■ **EXERCÍCIO PROPOSTO A**
Converta em uma tabela Markdown, com as colunas Nº e Linha, as linhas de dados abaixo do texto, começando pela que contém "Image resolution: width=547" e terminando na que contém "[x=243, y=667]". Deixe de fora as linhas em branco e as imagens.

■ **TRECHO SELECIONADO**
===============

Londres – Em meio a tantas restrições à liberdade de imprensa na Ásia, veio do Paquistão uma boa notícia: o Senado do país aprovou uma nova lei de proteção a jornalistas e profissionais de mídia, destinada a garantir segurança, privacidade, sigilo das fontes e independência no exercício das funções profissionais.

O projeto de lei foi proposto pela Ministra dos Direitos Humanos, Shireen Mazari, em maio. Depois de aprovado pela Assembleia Nacional, foi referendado pela câmara alta do Parlamento no dia 19 de novembro.

A iniciativa segue na contramão de vários países vizinhos. Em outubro deste ano, a China anunciou um veto a investimentos privados na mídia de notícias, depois de divulgar uma série de proibições ligadas à prática do jornalismo, entre elas a das transmissões ao vivo por veículos privados. Restrições também sufocam a imprensa em Mianmar, Singapura e Índia.

===============

■ **ENTRADAS DE DADOS**
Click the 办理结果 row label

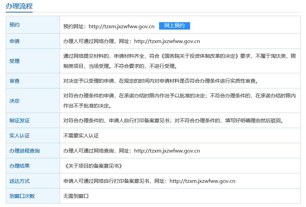click(20, 166)
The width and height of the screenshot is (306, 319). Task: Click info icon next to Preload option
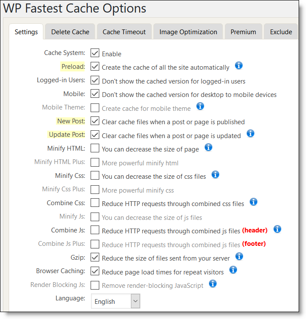238,66
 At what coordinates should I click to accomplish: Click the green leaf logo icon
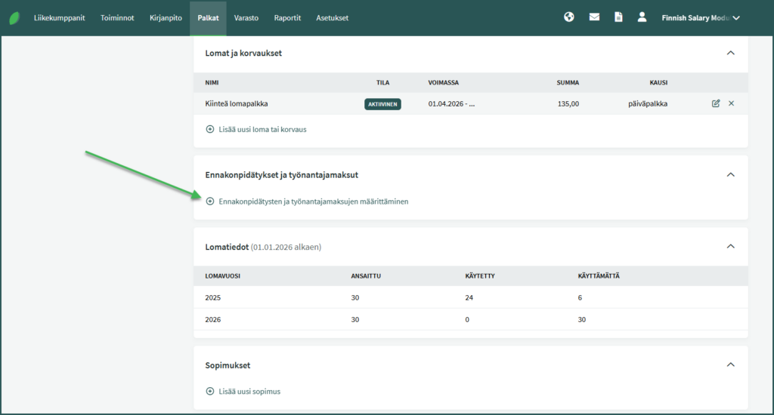coord(14,18)
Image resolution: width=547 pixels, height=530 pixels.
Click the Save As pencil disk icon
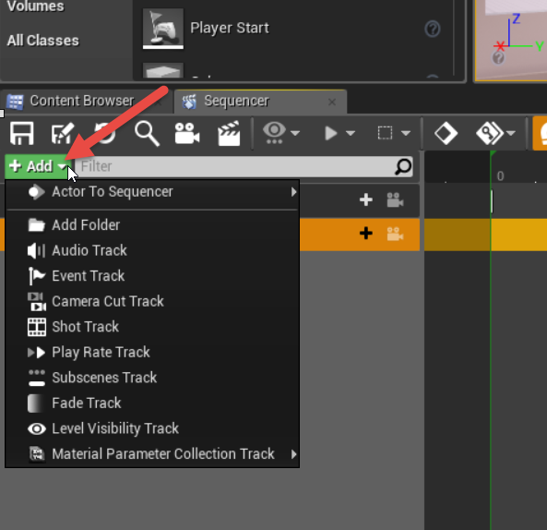(x=63, y=133)
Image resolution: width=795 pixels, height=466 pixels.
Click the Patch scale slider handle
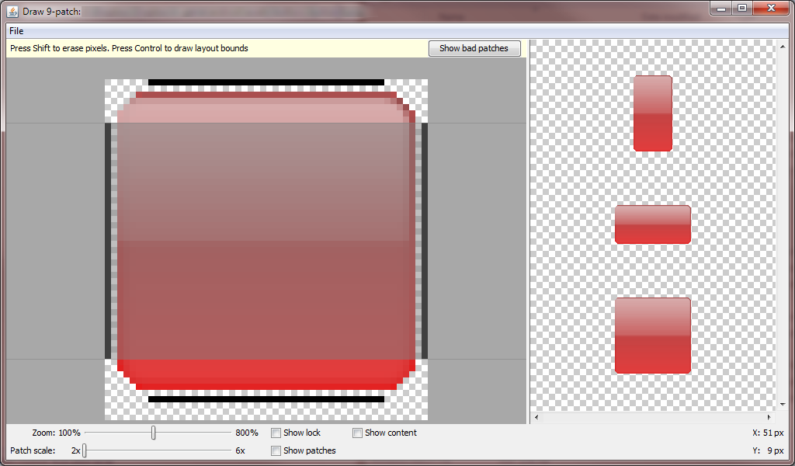pos(85,450)
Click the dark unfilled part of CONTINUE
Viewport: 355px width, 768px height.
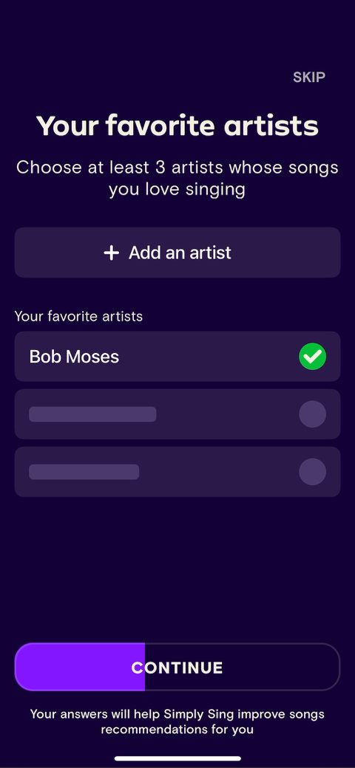[x=243, y=667]
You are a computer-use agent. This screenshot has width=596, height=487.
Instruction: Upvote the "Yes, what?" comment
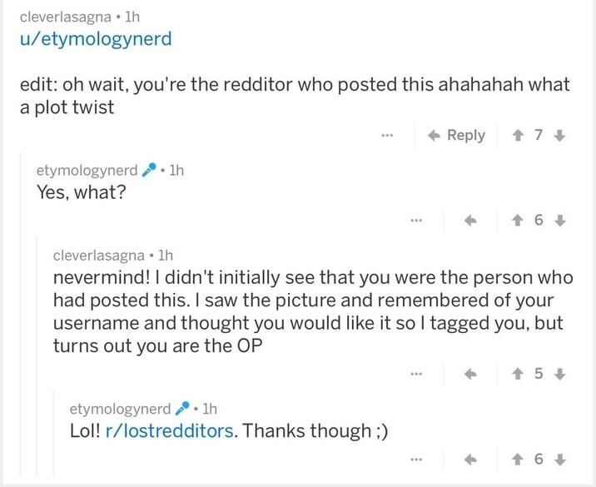pos(516,221)
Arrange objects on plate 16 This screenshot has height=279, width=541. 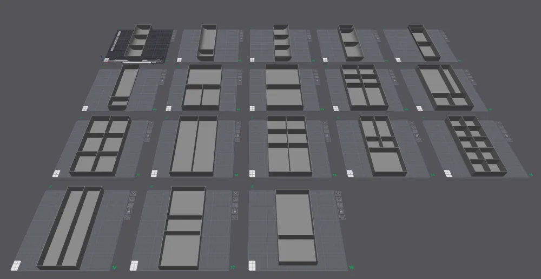[x=129, y=206]
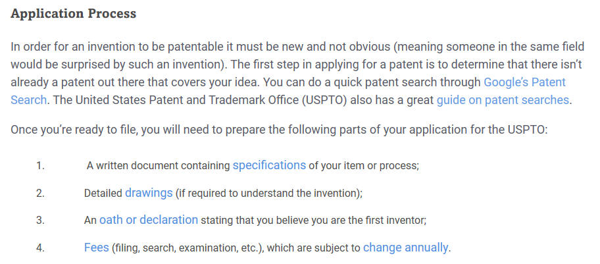Image resolution: width=600 pixels, height=264 pixels.
Task: Follow the specifications link
Action: (269, 165)
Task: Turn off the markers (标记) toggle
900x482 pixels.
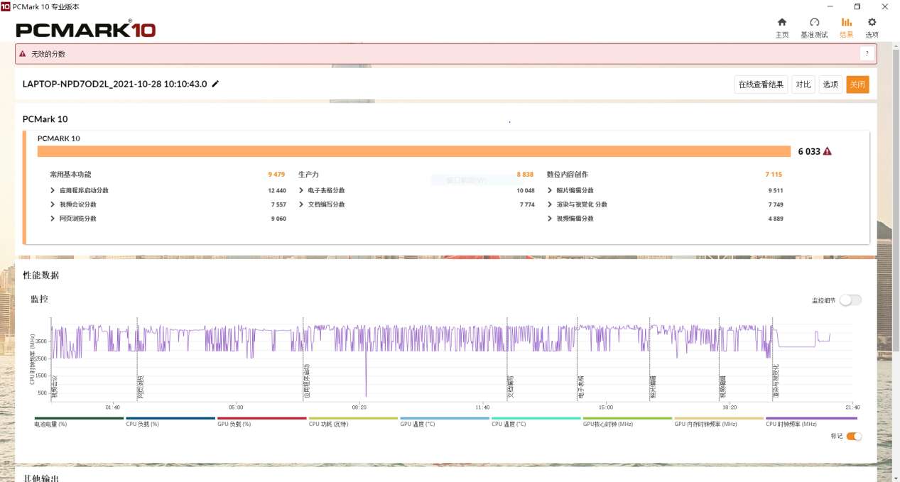Action: tap(854, 437)
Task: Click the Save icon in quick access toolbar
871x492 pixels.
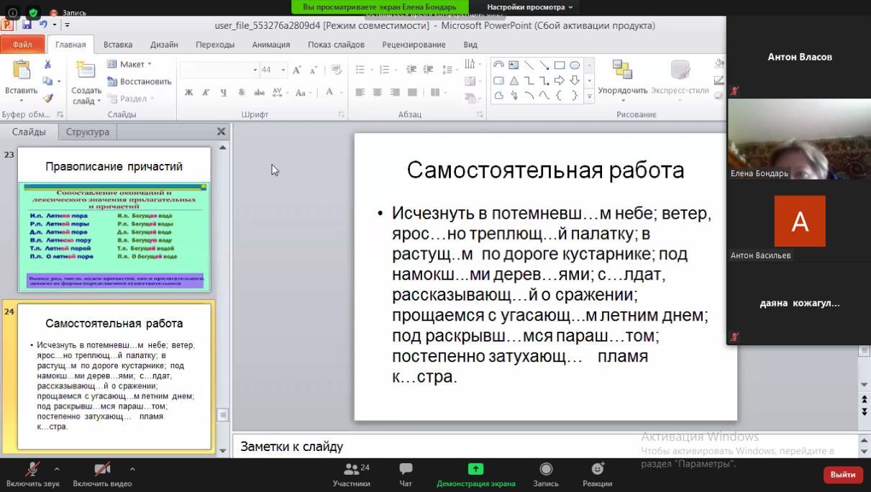Action: coord(27,24)
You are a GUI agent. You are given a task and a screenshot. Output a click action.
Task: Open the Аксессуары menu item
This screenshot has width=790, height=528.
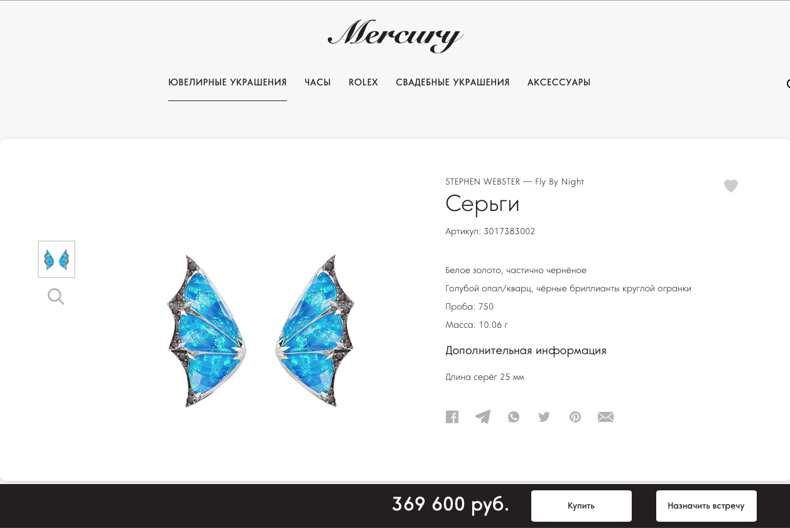pyautogui.click(x=559, y=82)
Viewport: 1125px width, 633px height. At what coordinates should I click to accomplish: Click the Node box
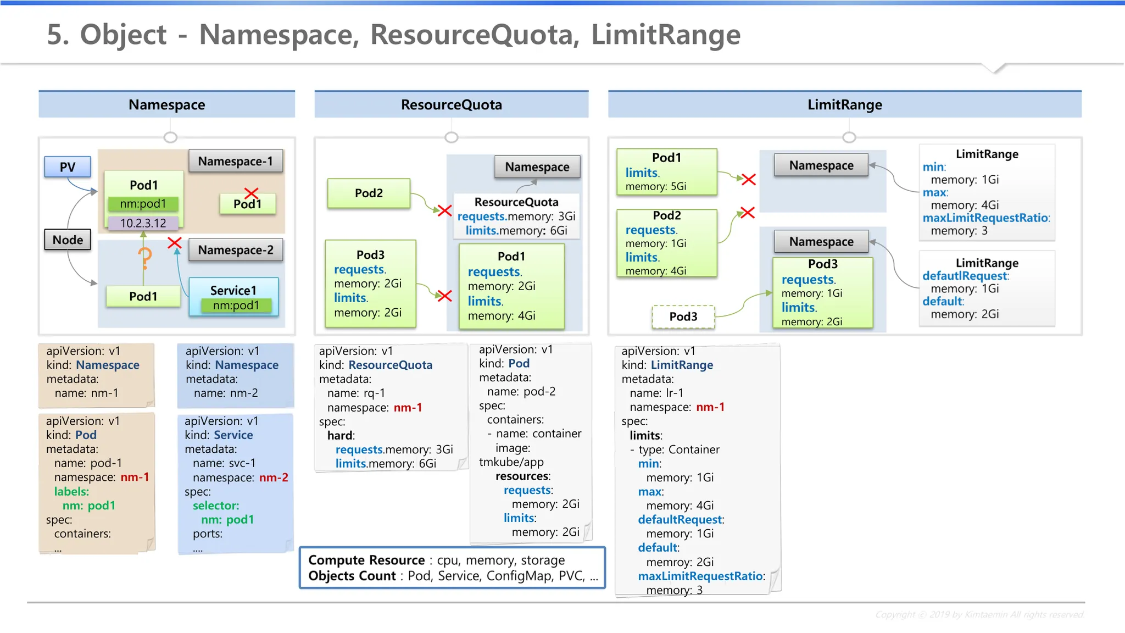point(68,240)
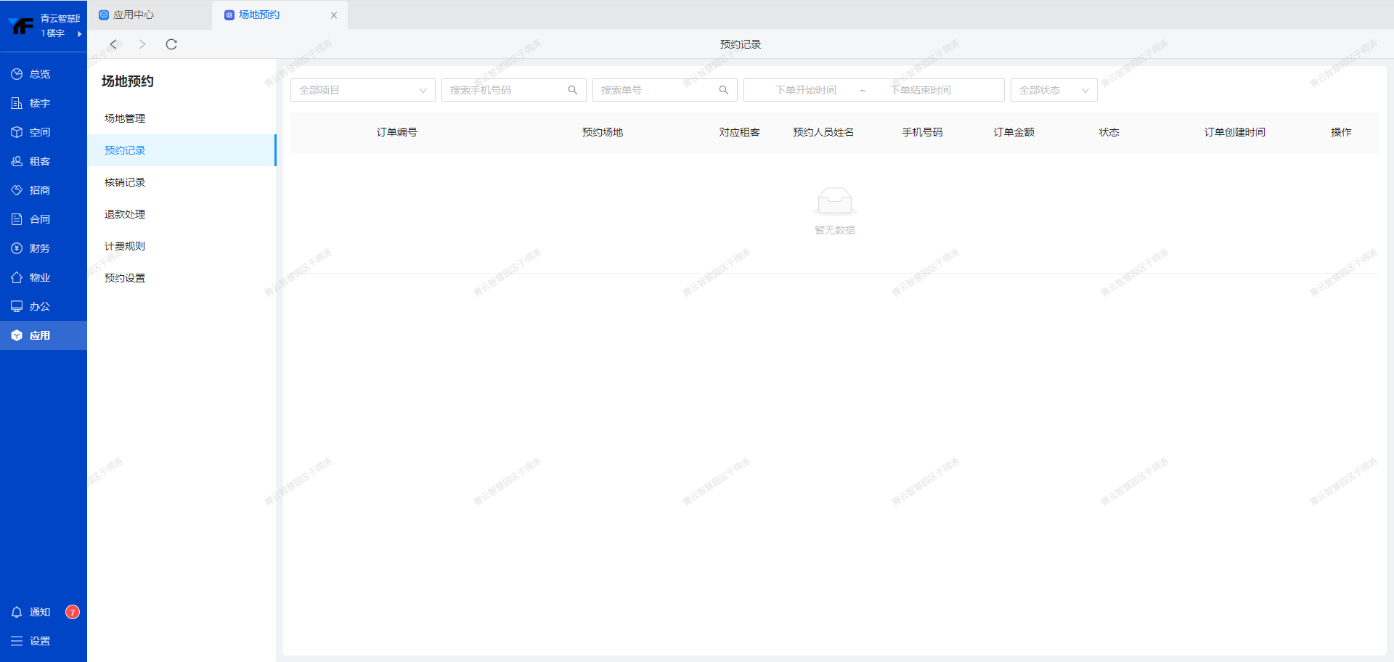Close the 场地预约 tab

click(334, 15)
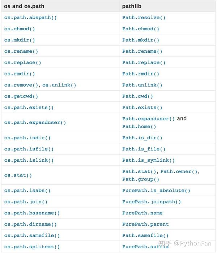217x253 pixels.
Task: Open the Path.home() link
Action: (x=139, y=126)
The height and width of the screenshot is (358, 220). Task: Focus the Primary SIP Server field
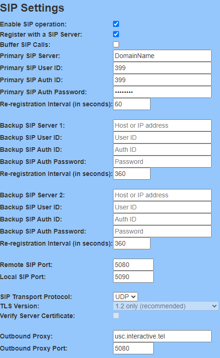coord(162,56)
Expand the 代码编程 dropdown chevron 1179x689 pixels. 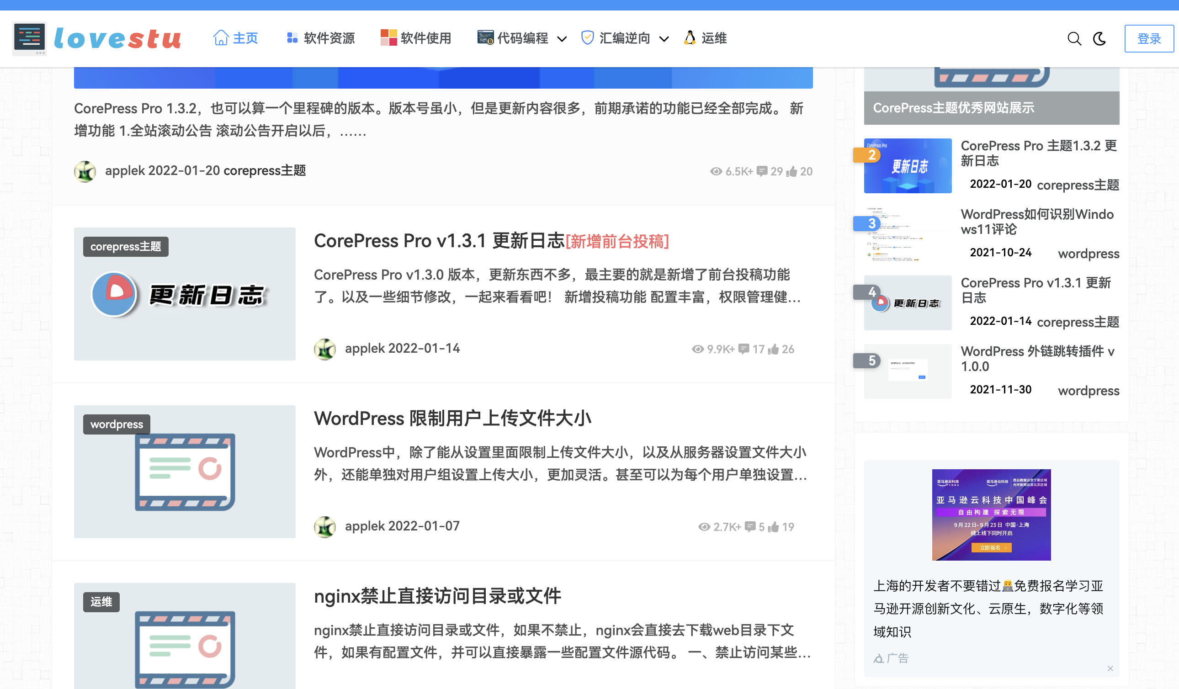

===============

■ **EXERCÍCIO PROPOSTO B**
Reescreva o trecho sobre a lei de proteção a jornalistas, começando em "Londres – Em" e terminando em "19 de novembro.", trocando "Senado" por "Congresso".

■ **RESPOSTA ESCRITA A**
| Nº | Linha |
|---|---|
| 1 | Image resolution: width=547 pixels, height=530 pixels. |
| 2 | Click the Save As pencil disk icon |
| 3 | (x=63, y=133) |
| 4 | Image resolution: width=795 pixels, height=466 pixels. |
| 5 | Click the Patch scale slider handle |
| 6 | pos(85,450) |
| 7 | Click the dark unfilled part of CONTINUE |
| 8 | Viewport: 355px width, 768px height. |
| 9 | [x=243, y=667] |

■ **RESPOSTA ESCRITA B**
Londres – Em meio a tantas restrições à liberdade de imprensa na Ásia, veio do Paquistão uma boa notícia: o Congresso do país aprovou uma nova lei de proteção a jornalistas e profissionais de mídia, destinada a garantir segurança, privacidade, sigilo das fontes e independência no exercício das funções profissionais.

O projeto de lei foi proposto pela Ministra dos Direitos Humanos, Shireen Mazari, em maio. Depois de aprovado pela Assembleia Nacional, foi referendado pela câmara alta do Parlamento no dia 19 de novembro.